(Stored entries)
/---
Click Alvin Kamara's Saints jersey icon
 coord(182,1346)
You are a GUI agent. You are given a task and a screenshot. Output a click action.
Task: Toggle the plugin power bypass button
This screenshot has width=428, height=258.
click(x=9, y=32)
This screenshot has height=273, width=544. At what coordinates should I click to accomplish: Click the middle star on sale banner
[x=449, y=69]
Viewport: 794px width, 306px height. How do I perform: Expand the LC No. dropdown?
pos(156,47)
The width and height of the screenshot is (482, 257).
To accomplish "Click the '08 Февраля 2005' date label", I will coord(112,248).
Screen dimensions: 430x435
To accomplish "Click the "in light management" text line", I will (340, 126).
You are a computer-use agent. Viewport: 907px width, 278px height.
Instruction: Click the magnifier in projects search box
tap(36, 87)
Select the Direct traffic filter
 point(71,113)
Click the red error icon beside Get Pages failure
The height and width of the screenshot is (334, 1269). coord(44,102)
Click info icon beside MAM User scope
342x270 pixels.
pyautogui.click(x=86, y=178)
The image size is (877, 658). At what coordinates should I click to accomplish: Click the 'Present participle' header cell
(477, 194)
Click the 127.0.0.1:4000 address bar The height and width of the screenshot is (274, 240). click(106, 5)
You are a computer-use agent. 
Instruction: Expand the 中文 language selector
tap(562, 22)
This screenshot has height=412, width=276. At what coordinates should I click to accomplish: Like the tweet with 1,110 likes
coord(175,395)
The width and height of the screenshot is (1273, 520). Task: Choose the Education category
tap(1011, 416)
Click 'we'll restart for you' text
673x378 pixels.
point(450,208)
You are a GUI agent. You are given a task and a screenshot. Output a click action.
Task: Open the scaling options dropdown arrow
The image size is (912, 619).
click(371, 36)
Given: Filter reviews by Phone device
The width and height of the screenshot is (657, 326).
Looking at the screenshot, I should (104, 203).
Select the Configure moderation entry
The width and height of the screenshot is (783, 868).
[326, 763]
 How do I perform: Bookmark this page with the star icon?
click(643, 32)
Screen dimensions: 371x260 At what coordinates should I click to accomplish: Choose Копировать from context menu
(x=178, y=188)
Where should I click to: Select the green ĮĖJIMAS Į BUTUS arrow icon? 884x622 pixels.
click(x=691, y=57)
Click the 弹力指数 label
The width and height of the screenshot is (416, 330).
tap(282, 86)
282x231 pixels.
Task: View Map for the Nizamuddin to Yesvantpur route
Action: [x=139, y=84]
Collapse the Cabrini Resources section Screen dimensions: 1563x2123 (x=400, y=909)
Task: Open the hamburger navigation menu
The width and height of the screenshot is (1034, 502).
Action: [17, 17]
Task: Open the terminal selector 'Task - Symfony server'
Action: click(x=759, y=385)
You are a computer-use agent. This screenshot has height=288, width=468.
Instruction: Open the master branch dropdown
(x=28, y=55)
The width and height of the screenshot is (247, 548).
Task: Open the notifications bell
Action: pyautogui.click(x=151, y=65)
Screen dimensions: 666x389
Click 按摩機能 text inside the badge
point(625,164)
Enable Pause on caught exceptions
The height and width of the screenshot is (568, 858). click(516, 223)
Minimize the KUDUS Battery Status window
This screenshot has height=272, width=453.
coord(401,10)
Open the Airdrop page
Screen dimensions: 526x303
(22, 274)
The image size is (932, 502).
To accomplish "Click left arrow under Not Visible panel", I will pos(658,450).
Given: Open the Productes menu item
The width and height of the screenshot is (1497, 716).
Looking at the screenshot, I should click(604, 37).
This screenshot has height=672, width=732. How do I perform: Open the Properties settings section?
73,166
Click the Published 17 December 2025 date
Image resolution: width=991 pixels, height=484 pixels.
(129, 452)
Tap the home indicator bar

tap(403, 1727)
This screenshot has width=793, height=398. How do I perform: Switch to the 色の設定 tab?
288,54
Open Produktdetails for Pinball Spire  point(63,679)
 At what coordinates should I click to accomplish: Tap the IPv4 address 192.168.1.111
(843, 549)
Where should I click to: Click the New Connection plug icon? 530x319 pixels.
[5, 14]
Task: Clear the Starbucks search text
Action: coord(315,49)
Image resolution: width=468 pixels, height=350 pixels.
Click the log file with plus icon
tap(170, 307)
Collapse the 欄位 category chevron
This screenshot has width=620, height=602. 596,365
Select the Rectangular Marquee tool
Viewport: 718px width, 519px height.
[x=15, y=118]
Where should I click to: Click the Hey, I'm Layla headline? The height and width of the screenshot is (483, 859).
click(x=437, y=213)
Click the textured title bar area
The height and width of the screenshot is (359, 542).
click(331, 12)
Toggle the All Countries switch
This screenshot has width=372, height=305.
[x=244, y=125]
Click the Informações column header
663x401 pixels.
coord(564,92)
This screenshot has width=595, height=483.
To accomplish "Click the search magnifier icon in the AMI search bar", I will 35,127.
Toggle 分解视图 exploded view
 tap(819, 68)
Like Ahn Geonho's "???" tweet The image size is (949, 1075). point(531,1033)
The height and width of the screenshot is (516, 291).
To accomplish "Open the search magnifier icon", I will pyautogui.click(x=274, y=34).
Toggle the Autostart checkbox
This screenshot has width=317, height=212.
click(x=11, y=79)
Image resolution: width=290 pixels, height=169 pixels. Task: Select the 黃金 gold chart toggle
\---
EXERCISE AIM: Whatever appears in the data above must be copied word for word.

REPLY:
Click Alvin Kamara's Saints jersey icon
 coord(182,1346)
You are a GUI agent. You are given a task and a screenshot. Output a click action.
Task: Toggle the plugin power bypass button
This screenshot has width=428, height=258.
click(x=9, y=32)
This screenshot has height=273, width=544. At what coordinates should I click to accomplish: Click the middle star on sale banner
[x=449, y=69]
Viewport: 794px width, 306px height. How do I perform: Expand the LC No. dropdown?
pos(156,47)
The width and height of the screenshot is (482, 257).
To accomplish "Click the '08 Февраля 2005' date label", I will coord(112,248).
Screen dimensions: 430x435
To accomplish "Click the "in light management" text line", I will (340, 126).
You are a computer-use agent. Viewport: 907px width, 278px height.
Instruction: Click the magnifier in projects search box
tap(36, 87)
Select the Direct traffic filter
 point(71,113)
Click the red error icon beside Get Pages failure
The height and width of the screenshot is (334, 1269). coord(44,102)
Click info icon beside MAM User scope
342x270 pixels.
pyautogui.click(x=86, y=178)
The image size is (877, 658). At what coordinates should I click to accomplish: Click the 'Present participle' header cell
(477, 194)
Click the 127.0.0.1:4000 address bar The height and width of the screenshot is (274, 240). click(106, 5)
You are a computer-use agent. 
Instruction: Expand the 中文 language selector
tap(562, 22)
This screenshot has height=412, width=276. At what coordinates should I click to accomplish: Like the tweet with 1,110 likes
coord(175,395)
The width and height of the screenshot is (1273, 520). Task: Choose the Education category
tap(1011, 416)
Click 'we'll restart for you' text
673x378 pixels.
point(450,208)
You are a GUI agent. You are given a task and a screenshot. Output a click action.
Task: Open the scaling options dropdown arrow
The image size is (912, 619).
click(371, 36)
Given: Filter reviews by Phone device
The width and height of the screenshot is (657, 326).
Looking at the screenshot, I should (104, 203).
Select the Configure moderation entry
The width and height of the screenshot is (783, 868).
[326, 763]
 How do I perform: Bookmark this page with the star icon?
click(643, 32)
Screen dimensions: 371x260 At what coordinates should I click to accomplish: Choose Копировать from context menu
(x=178, y=188)
Where should I click to: Select the green ĮĖJIMAS Į BUTUS arrow icon? 884x622 pixels.
click(x=691, y=57)
Click the 弹力指数 label
The width and height of the screenshot is (416, 330).
tap(282, 86)
282x231 pixels.
Task: View Map for the Nizamuddin to Yesvantpur route
Action: [x=139, y=84]
Collapse the Cabrini Resources section Screen dimensions: 1563x2123 (x=400, y=909)
Task: Open the hamburger navigation menu
The width and height of the screenshot is (1034, 502).
Action: [17, 17]
Task: Open the terminal selector 'Task - Symfony server'
Action: click(x=759, y=385)
You are a computer-use agent. This screenshot has height=288, width=468.
Instruction: Open the master branch dropdown
(x=28, y=55)
The width and height of the screenshot is (247, 548).
Task: Open the notifications bell
Action: pyautogui.click(x=151, y=65)
Screen dimensions: 666x389
Click 按摩機能 text inside the badge
point(625,164)
Enable Pause on caught exceptions
The height and width of the screenshot is (568, 858). click(516, 223)
Minimize the KUDUS Battery Status window
This screenshot has height=272, width=453.
coord(401,10)
Open the Airdrop page
Screen dimensions: 526x303
(22, 274)
The image size is (932, 502).
To accomplish "Click left arrow under Not Visible panel", I will pos(658,450).
Given: Open the Productes menu item
The width and height of the screenshot is (1497, 716).
Looking at the screenshot, I should click(604, 37).
This screenshot has height=672, width=732. How do I perform: Open the Properties settings section?
73,166
Click the Published 17 December 2025 date
Image resolution: width=991 pixels, height=484 pixels.
(129, 452)
Tap the home indicator bar

tap(403, 1727)
This screenshot has width=793, height=398. How do I perform: Switch to the 色の設定 tab?
288,54
Open Produktdetails for Pinball Spire  point(63,679)
 At what coordinates should I click to accomplish: Tap the IPv4 address 192.168.1.111
(843, 549)
Where should I click to: Click the New Connection plug icon? 530x319 pixels.
[5, 14]
Task: Clear the Starbucks search text
Action: coord(315,49)
Image resolution: width=468 pixels, height=350 pixels.
Click the log file with plus icon
tap(170, 307)
Collapse the 欄位 category chevron
This screenshot has width=620, height=602. 596,365
Select the Rectangular Marquee tool
Viewport: 718px width, 519px height.
[x=15, y=118]
Where should I click to: Click the Hey, I'm Layla headline? The height and width of the screenshot is (483, 859).
click(x=437, y=213)
Click the textured title bar area
The height and width of the screenshot is (359, 542).
click(331, 12)
Toggle the All Countries switch
This screenshot has width=372, height=305.
[x=244, y=125]
Click the Informações column header
663x401 pixels.
coord(564,92)
This screenshot has width=595, height=483.
To accomplish "Click the search magnifier icon in the AMI search bar", I will 35,127.
Toggle 分解视图 exploded view
 tap(819, 68)
Like Ahn Geonho's "???" tweet The image size is (949, 1075). point(531,1033)
The height and width of the screenshot is (516, 291).
To accomplish "Open the search magnifier icon", I will pyautogui.click(x=274, y=34).
Toggle the Autostart checkbox
This screenshot has width=317, height=212.
click(x=11, y=79)
Image resolution: width=290 pixels, height=169 pixels. Task: Select the 黃金 gold chart toggle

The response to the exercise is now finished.